TAREFAS PROPOSTAS
A) Responda, com base no texto sobre Ezequiel 16.5-6:
(i) Que ordem o rei do Egito deu aos judeus?
(ii) Que palavra Deus diz ao pecador em Sua divina misericórdia?
(iii) Onde Moisés foi deixado?
B) Redigite, sem alterações, todo o trecho do texto sobre Ezequiel 16.5-6 que vai de "Chamo suas atenções" até "passagem seria compreendida.".

TRECHO DO TEXTO
::::

22 de Fevereiro
Leitura bíblica: Ezequiel 16.5-6
Nestes versículos de Ezequiel, o Senhor está descrevendo o povo judeu quando era escravo na terra do Egito e consistia de poucas pessoas. Mesmo juntos, eles ainda não constituíam uma nação. O Senhor aumentou consideravelmente seu número no Egito e, então, eles tornaram-se uma nação. Devido à grande quantidade de israelitas, o rei do Egito foi muito cruel com eles. Ele ordenou que os judeus matassem todos os seus filhos homens. Deviam lançar fora as crianças e deixá-las morrer. Essa descrição do filho rejeitado, deixado num campo para morrer de fome ou de frio, ou então ser morto por feras selvagens, é um retrato da jovem nação de Israel. Deus viu a nação oprimida por Faraó, como uma criança expulsa. Ele olhou para Israel com amor e livrou-o do Egito, levando-o a uma nova terra que Ele lhe deu.
As palavras desta nossa passagem são também uma descrição da raça humana como é por natureza. Deus passa pelo pecador e o vê banido, perdido e desamparado. Então, em Sua divina misericórdia, Ele diz ao pecador: “vive!”.
Chamo suas atenções para a condição miserável do homem. O texto descreve uma criança deixada do lado de fora para morrer; o bebê, largado no campo aberto por pais cruéis. Tudo o que era necessário para a vida da criança havia sido retirado. Era um costume entre as nações pagãs deixar seus filhos mais fracos morrerem assim. Mas os judeus não tinham esse hábito. Eles lembrariam, contudo, que no Egito Faraó havia ordenado que todos os filhos homens dos judeus deviam ser mortos. Os judeus também lembrariam como Moisés foi deixado numa cesta no rio Nilo. Assim, essa passagem seria compreendida.

::::

DADOS BRUTOS
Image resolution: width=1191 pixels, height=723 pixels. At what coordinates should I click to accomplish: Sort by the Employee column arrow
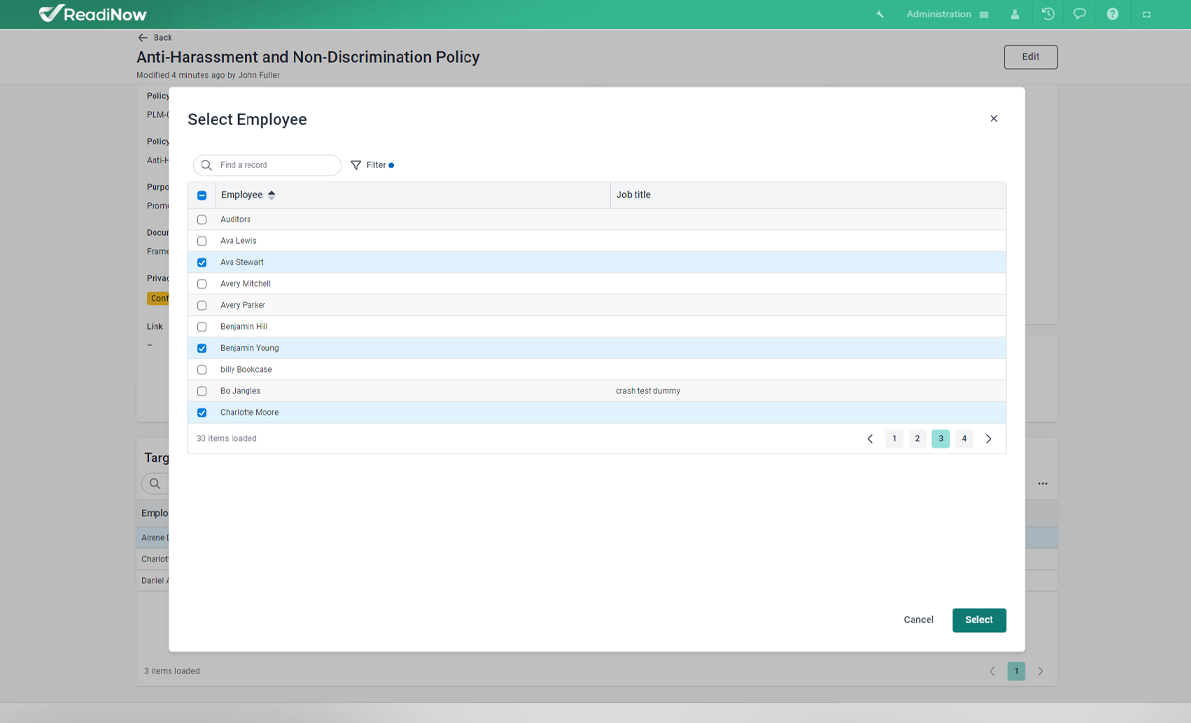(x=271, y=195)
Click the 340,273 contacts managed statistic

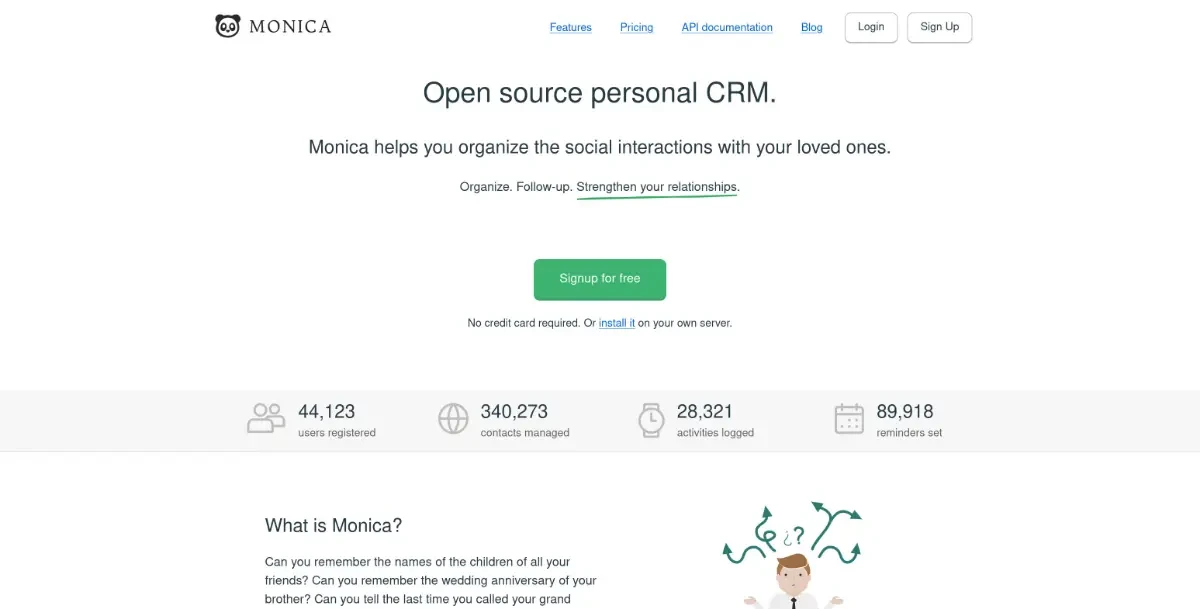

::::

RESULTADOS DO EXERCÍCIO
A)
(i) Que os judeus matassem todos os seus filhos homens.
(ii) “Vive!”
(iii) Numa cesta no rio Nilo.

B)
Chamo suas atenções para a condição miserável do homem. O texto descreve uma criança deixada do lado de fora para morrer; o bebê, largado no campo aberto por pais cruéis. Tudo o que era necessário para a vida da criança havia sido retirado. Era um costume entre as nações pagãs deixar seus filhos mais fracos morrerem assim. Mas os judeus não tinham esse hábito. Eles lembrariam, contudo, que no Egito Faraó havia ordenado que todos os filhos homens dos judeus deviam ser mortos. Os judeus também lembrariam como Moisés foi deixado numa cesta no rio Nilo. Assim, essa passagem seria compreendida.